More importantly, because I'm an artist --and decidedly not a critic(something I learned on The Next Issue blog)--each of the works listed here has fueled my creativity, over and over again. Each of these works has inspired, pushed,challenged,driven me --and I'm sure countless others--to make something. Each of these works has spurred innumerable new ideas, innumerable new comics, drawings, paintings, etc.etc. And to me--as an artist--that's the measure of a great work of art--it's the fuel for someone else's creativity, because art is a dialogue. It's not a solo flight. So here we go:

1.Peanuts by Charles Schulz

How many times have I read Peanuts? Impossible to say. Peanuts was one of the first things I learned to read--and I have collections in my library that I've carried with me since I was 5-6 years old. Bet you do too. I've learned more about what it means to be human, all the while laughing myself silly, from Charles Schulz's marvelous creation than from any other single source that I can think of. These simple, humble drawings; the modest phraseology. There was some strange alchemy at work in the sixties; an unsettled cultural milieu that somehow allowed for the best possible results from the most unlikely of ingredients. Using the simplest of means, Schulz created a fully realized, resonant world of subtle intonations and wry humor, entirely unique, but recognizable to us all.


2. Prince Valiant by Harold Foster 



The premier adventure strip of the Golden Age of adventure strips, a romantic tale of "knights in the days of King Arthur" told with all of the joy and good humor of the best Errol Flynn movies, brought to life in lush illustrations as yet unmatched for their naturalness, their grandeur, their sheer beauty.  A rich, intricate tale that unfolds leisurely over decades, seamlessly interweaving myth and history, tragedy and comedy, themes large and small, told through the trials, tribulations, loves and losses of its main character. It set the bar high, a standard Foster sustained for over thirty years. There are few in comics history who've had the opportunity and the stamina to match his achievement.

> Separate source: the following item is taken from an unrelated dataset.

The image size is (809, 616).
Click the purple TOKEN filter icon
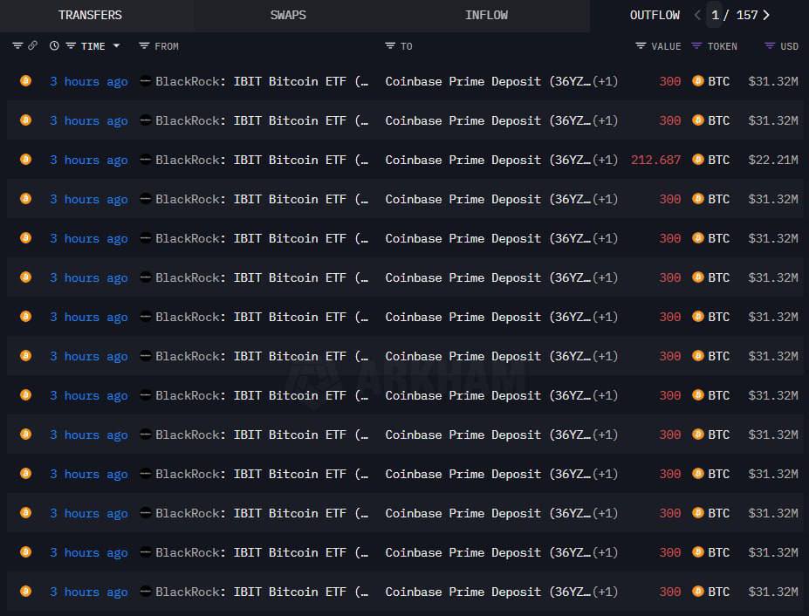pyautogui.click(x=696, y=45)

3.Wash Tubbs and Captain Easy" by Roy Crane 
  the first great adventure strip of that aforementioned "golden age", that time when Caniff, Foster, Raymond, and others dominated the Sunday comics with stories of grand heroes and their feats of daring-do. They all owe a debt to Roy Crane, whose broad humor and rollicking yarns propelled Wash Tubbs and Cap'n Easy to legendary status. Not to mention, one of the greatest of landscape artists ever to pick up a brush and zip-a-tone and commit to newsprint! 


4. Krazy Kat by George Herriman 
5. Little Nemo by Winsor McCay
Between the two of them, the greatest visual use of the Sunday Comics page ever; not only in terms of design, but in terms of conception. McCay's late 19th-century Victorian dreamscapes and Herriman's surrealistic desert vistas are as crucial to the strip as the names on those mastheads. 
6. Maximum F.F. by Stan Lee and Jack Kirby; edited by Walter Mosley The best art-comic ever. Bar none. Every art-comic should work with a canvas this large, this ambitious. Pop Art Panels of eye-popping color in foldout pages like comics the way you dreamed they could be! And if it was still 12 cents and on newsprint, what an achievement that would be!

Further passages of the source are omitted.